Kimberly Miller es monja y profesora en la Escuela Católica Little Flower de Filadelfia. La mañana del 7 de noviembre del año pasado fue detenida por conducción temeraria. La policía informaba de que Miller fue vista al entrar a una tienda de reparación de automóviles, cuando chocó su coche contra el cristal del local, situado en Nueva Jersey.

Al serle realizada las pruebas de alcoholemia dio 0,16, un nivel de alcohol en sangre dos veces por encima del límite legal establecido para conducir. Desde entonces, ha intentado convencer al jurado de su inocencia.
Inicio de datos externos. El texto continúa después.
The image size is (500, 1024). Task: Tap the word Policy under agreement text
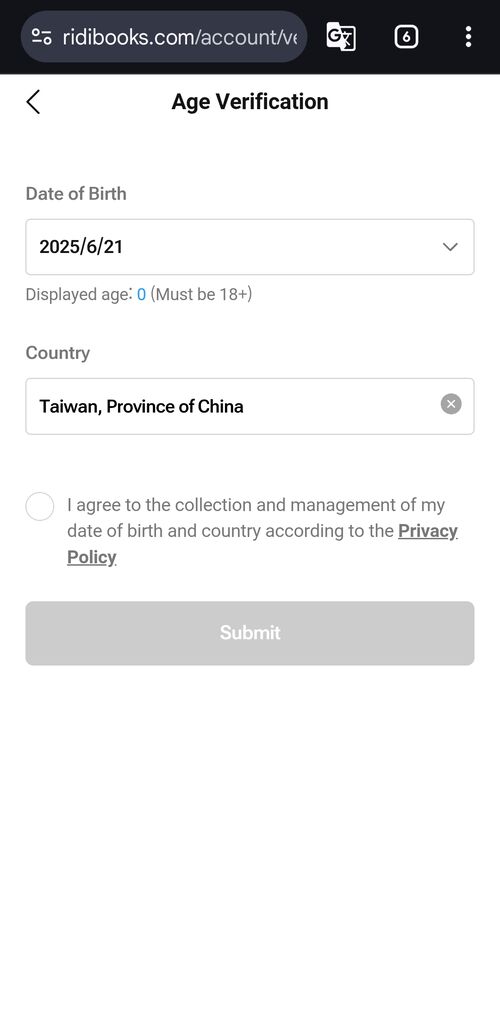click(x=91, y=558)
Aseguraba haber tomado una copa de vino antes de acostarse, pero se mostraba tremendamente sorprendida y confusa al haber despertado esposada, vestida con su hábito azul y un velo negro, y sin recordar nada de lo ocurrido. La monja trató de justificarse explicando que tomaba un medicamento para hacer frente al insomnio, que padecía por los dolores causados por la artritis crónica. Decía desconocer que este puede inducir sonambulismo al mezclarse con alcohol. Sin embargo, sí reconoció haber sufrido sonambulismo y trastorno disociativo durante años. Además, la policía encontró en el momento del incidente una botella llena de vino detrás del asiento del conductor.